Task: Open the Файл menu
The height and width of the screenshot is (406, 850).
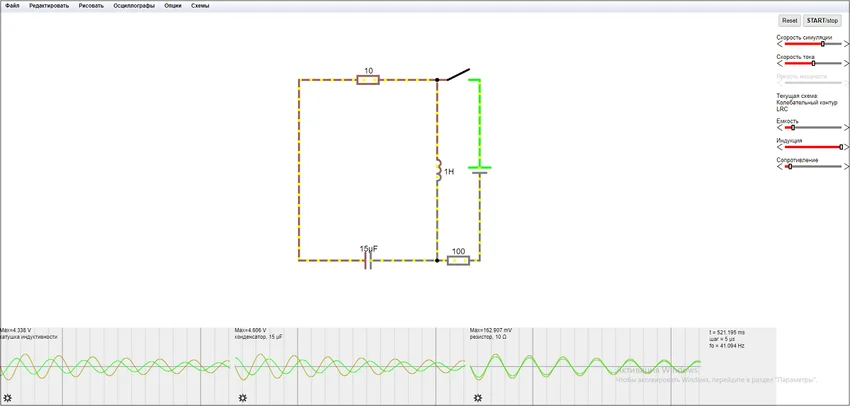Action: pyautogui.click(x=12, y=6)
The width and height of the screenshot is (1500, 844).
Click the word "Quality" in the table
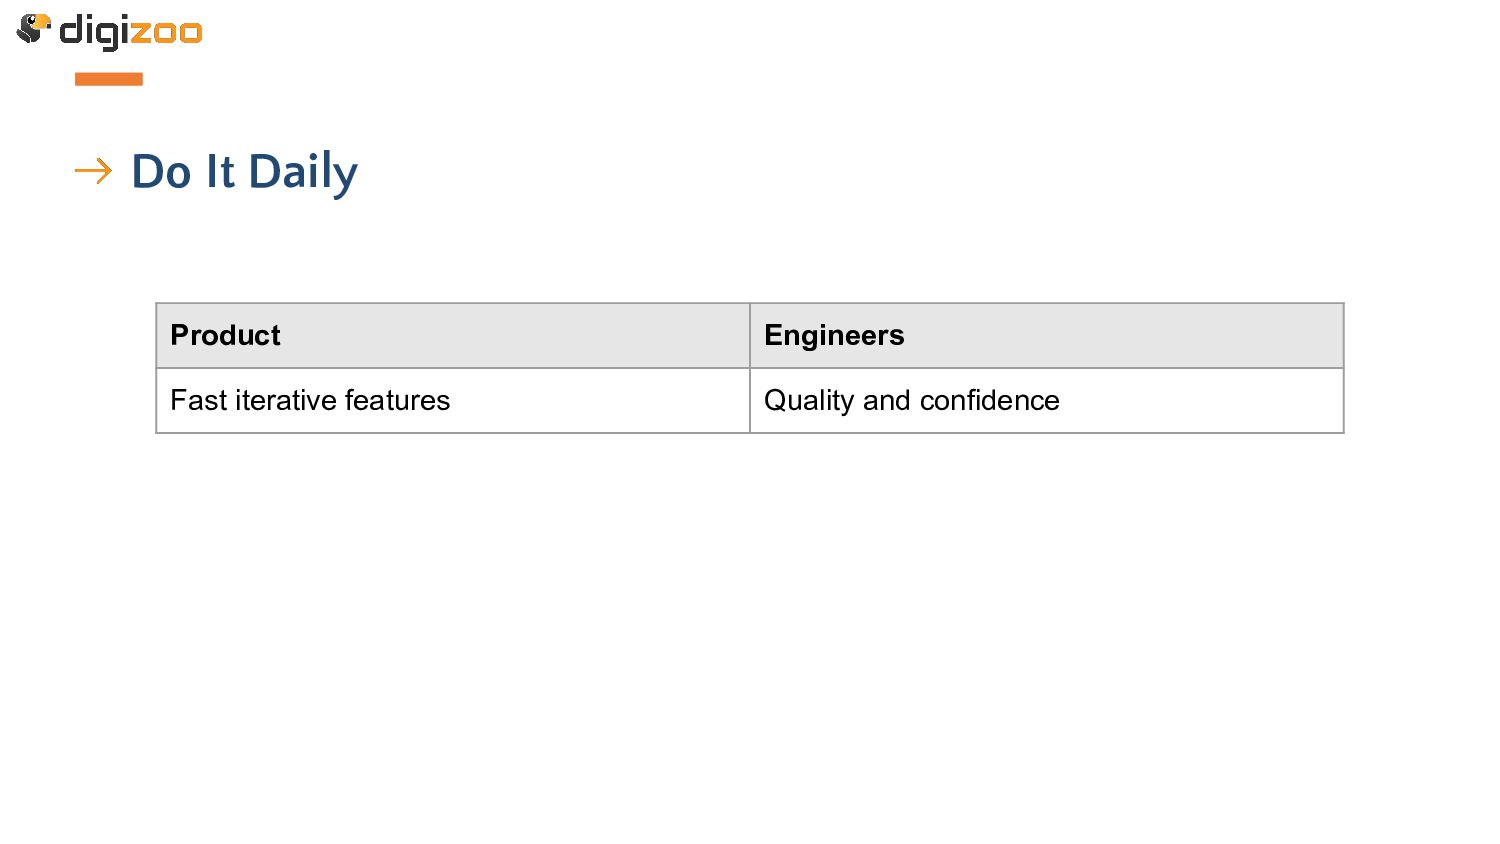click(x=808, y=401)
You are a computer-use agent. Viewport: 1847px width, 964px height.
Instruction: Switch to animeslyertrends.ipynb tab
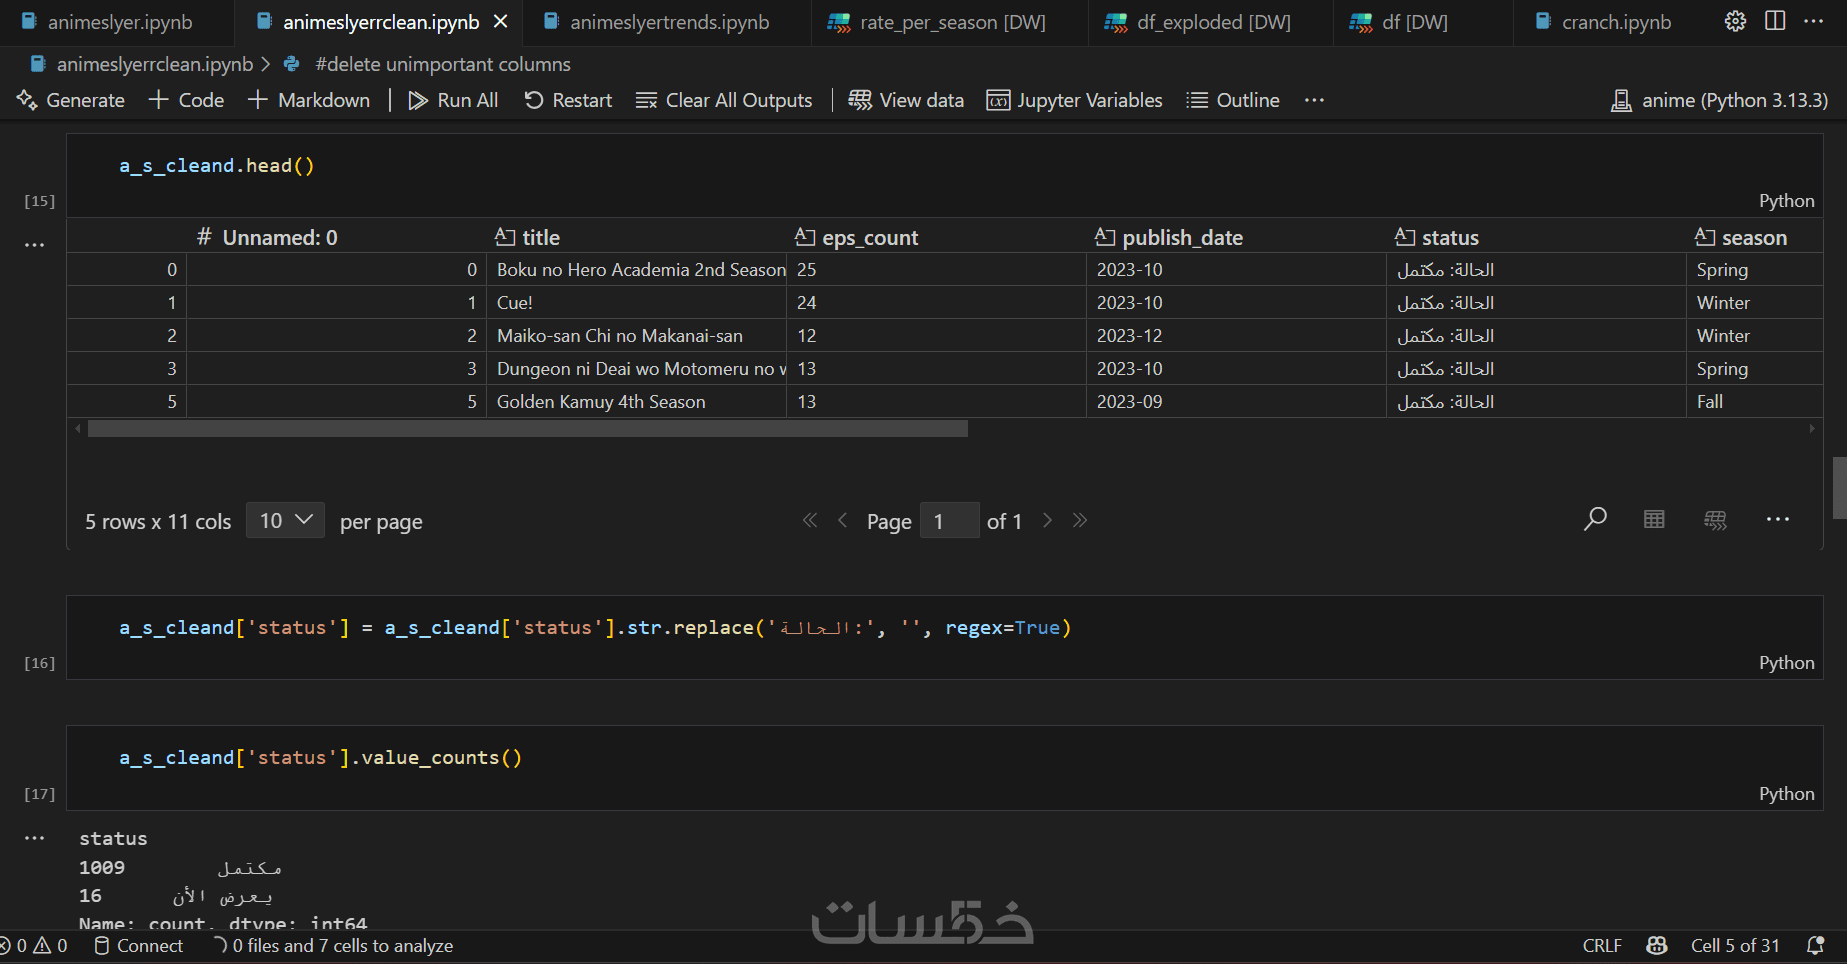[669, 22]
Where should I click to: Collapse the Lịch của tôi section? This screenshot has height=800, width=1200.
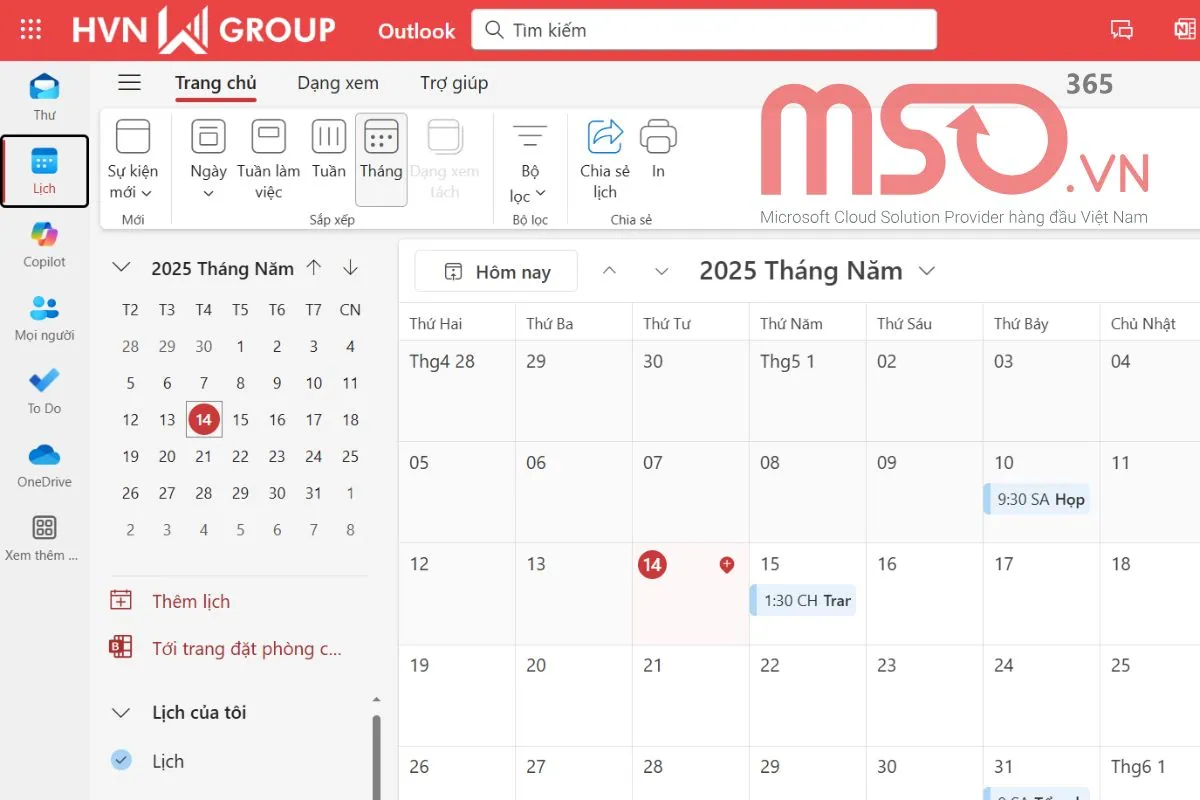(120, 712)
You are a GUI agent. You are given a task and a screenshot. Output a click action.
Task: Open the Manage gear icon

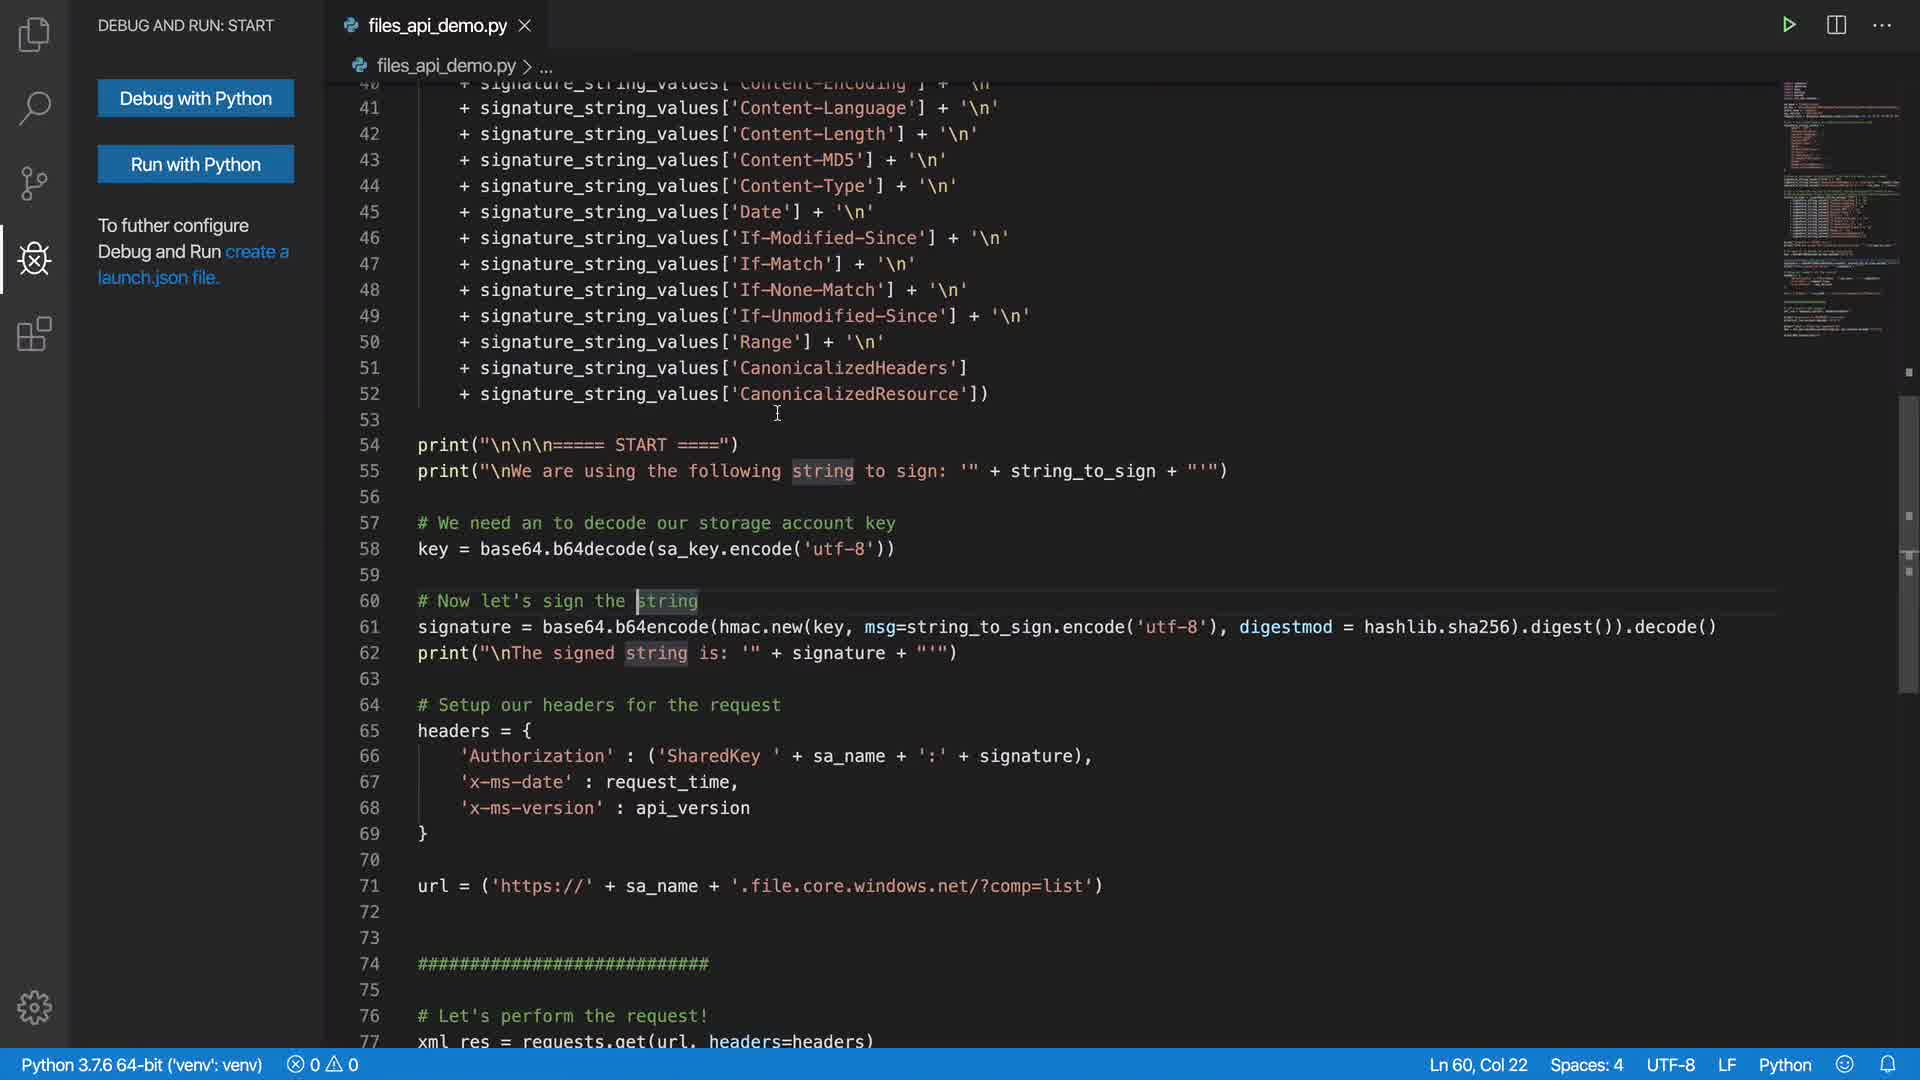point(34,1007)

=== DIRECTIONS FOR THIS TASK ===
Copy out every one of the records above word for word, leaving out the pictures.

=== SOLUTION TO THIS TASK ===
Task: Open the Файл menu
The height and width of the screenshot is (406, 850).
Action: pyautogui.click(x=12, y=6)
The width and height of the screenshot is (1500, 844).
Click the word "Quality" in the table
click(x=808, y=401)
You are a computer-use agent. Viewport: 1847px width, 964px height.
Instruction: Switch to animeslyertrends.ipynb tab
[669, 22]
Where should I click to: Collapse the Lịch của tôi section? This screenshot has height=800, width=1200.
(120, 712)
You are a GUI agent. You are given a task and a screenshot. Output a click action.
Task: Open the Manage gear icon

point(34,1007)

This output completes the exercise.